3. 28 Şubat`tan sonra içinde yer alacakları bir klasik sağ parti kalmayınca AK Parti`ye yönelen ve devlet geleneği olmayan kimi tarikatların FETÖ tarzı egemenlik eğilimleri de öncelikli İslamî bir şuura sahip olup bürokraside yer almak isteyen sıradan kişiler ama genelde o tarikatlara mensup olmayan bütün kesimler için önemli bir problem teşkil etmektedir. İktidar sarhoşu ve suiistimalcisi bu yapıların kendilerine yakın görevlileri de kullanarak yaptıkları fişlemeler, “kendilerinden olmayan” dindar çocukların memuriyete başlamaması için içine girdikleri oyunlar, 28 Şubat`ın ileri boyutunda ve FETÖ vicdansızlığındadır. Gittikçe gettolaşan bu yapıların bir an önce durdurulması elzemdir.
BÜTÜN İÇİN ÇÖZÜM NE OLABİLİR?
Osmanlı, tarihi boyunca tarikatlardan hem beslenmiş hem de kimi tarikatlarla problemler yaşamıştır. Devletin İslamî olarak kendisini ihya edememesi üzerine, yaşanan Batılılaşma sürecinde ise devlet, ilk kez III. Selim Dönemi`nde bu probleme karşı kanunî bir tedbir oluşturmaya başlamış, 1918`e kadar uzayan bir süreç içinde bir kontrol mekanizması geliştirmeye çalışmıştır.

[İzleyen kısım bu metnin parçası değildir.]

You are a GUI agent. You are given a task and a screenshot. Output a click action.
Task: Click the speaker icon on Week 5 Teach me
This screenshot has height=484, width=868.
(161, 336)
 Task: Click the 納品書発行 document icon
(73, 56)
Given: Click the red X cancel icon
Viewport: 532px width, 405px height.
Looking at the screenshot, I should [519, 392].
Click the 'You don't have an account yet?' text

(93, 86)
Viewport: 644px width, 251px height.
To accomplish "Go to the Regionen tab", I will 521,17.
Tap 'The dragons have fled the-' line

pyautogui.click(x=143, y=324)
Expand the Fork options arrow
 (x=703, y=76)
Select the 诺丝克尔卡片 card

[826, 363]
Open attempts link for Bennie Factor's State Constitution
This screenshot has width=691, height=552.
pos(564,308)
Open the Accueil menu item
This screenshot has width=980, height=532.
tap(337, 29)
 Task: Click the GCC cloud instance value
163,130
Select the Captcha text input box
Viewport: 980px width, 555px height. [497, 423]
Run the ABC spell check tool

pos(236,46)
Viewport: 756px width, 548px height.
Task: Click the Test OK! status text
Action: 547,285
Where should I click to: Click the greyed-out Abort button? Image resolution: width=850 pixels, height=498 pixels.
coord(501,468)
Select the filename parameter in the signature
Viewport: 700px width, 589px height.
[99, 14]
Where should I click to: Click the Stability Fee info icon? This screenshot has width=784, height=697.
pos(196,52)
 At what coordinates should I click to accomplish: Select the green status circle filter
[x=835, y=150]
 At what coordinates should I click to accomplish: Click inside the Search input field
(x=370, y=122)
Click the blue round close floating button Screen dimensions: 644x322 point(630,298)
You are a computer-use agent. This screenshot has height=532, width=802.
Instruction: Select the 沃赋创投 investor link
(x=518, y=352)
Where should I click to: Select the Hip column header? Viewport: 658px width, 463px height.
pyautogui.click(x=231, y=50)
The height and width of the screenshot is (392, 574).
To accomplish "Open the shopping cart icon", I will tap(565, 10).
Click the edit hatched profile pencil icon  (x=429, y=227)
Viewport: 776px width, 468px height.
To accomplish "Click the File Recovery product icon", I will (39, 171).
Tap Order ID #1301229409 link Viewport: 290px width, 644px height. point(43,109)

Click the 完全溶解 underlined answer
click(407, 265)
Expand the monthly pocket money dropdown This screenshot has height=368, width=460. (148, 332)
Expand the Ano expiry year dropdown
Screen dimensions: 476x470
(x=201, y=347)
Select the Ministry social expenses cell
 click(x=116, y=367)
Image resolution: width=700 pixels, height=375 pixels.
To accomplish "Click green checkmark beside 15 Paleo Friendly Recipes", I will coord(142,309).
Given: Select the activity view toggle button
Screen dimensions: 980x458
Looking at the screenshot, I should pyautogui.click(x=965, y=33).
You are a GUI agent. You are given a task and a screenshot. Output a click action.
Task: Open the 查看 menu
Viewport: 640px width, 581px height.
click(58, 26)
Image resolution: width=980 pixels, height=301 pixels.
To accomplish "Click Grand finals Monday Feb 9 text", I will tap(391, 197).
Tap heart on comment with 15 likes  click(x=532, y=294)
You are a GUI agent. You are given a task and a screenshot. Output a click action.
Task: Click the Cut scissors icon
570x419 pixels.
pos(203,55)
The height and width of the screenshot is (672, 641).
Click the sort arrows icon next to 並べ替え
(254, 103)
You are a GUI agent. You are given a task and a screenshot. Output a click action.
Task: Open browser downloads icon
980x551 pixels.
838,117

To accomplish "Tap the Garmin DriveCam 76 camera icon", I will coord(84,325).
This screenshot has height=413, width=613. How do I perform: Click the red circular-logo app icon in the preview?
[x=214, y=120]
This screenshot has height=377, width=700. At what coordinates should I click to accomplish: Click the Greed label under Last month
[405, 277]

III. Selim Dönemi`nde “bazı İstanbul şeyhleri, tarikat adı altında kimi sapkın kişilerin türeyip halkın itikadını bozduklarına dair yaptıkları şikâyet” üzerine tekke açma iznini vermek üzere bazı şeyhler görevlendirilmiştir. Ama o şeyhlerden bazılarının da görevlerini suiistimal ettiklerine dair şikâyetler üzerine Ağustos 1793`te çıkarılan bir fermanla bu şeyhlerin sayısı üçe indirilmiş, üst yapı daraltılmıştır.
1812`de II. Mahmud Dönemi`nde çıkarılan bir fermanla ise tarikat işleri Evkaf-ı Hümâyun Nezâreti`ne bırakılmış. Yine bu fermanla merkez şeyhlik makamı boşalan bir tekkeye şeyh tayininde tevcihin şeyhülislâmlığa arz edilmesi, aynı tarikatın taşra dergâhına yapılacak şeyh tayininde ise merkez tekkenin onayının alınması şart koşulmuş; tekkeler idarî yönden şeyhülislâmlığın ve malî yönden Evkaf-ı Hümâyun Nezâreti`nin denetimine girmiştir.
1864, Abdülaziz Dönemi`nde ise Meclis-i Meşâyih kurulmuştur. 1868`deki yapılanmasıyla bu Meclis “Yenikapı Mevlevîhânesi şeyhi Osman Selâhaddin Dede`nin başkanlığında her biri farklı tarikatlara mensup beş üyeden oluşuyordu. Sa‘diyye, Kadiriyye, Sünbüliyye, Halvetiyye ve Nakşibendiyye`den birer temsilcinin bulunduğu meclisin üye sayısı 1874`te altıya çıkarılmış ve Rifâiyye tarikatı da bir üye ile temsil edilmeye başlanmıştır.”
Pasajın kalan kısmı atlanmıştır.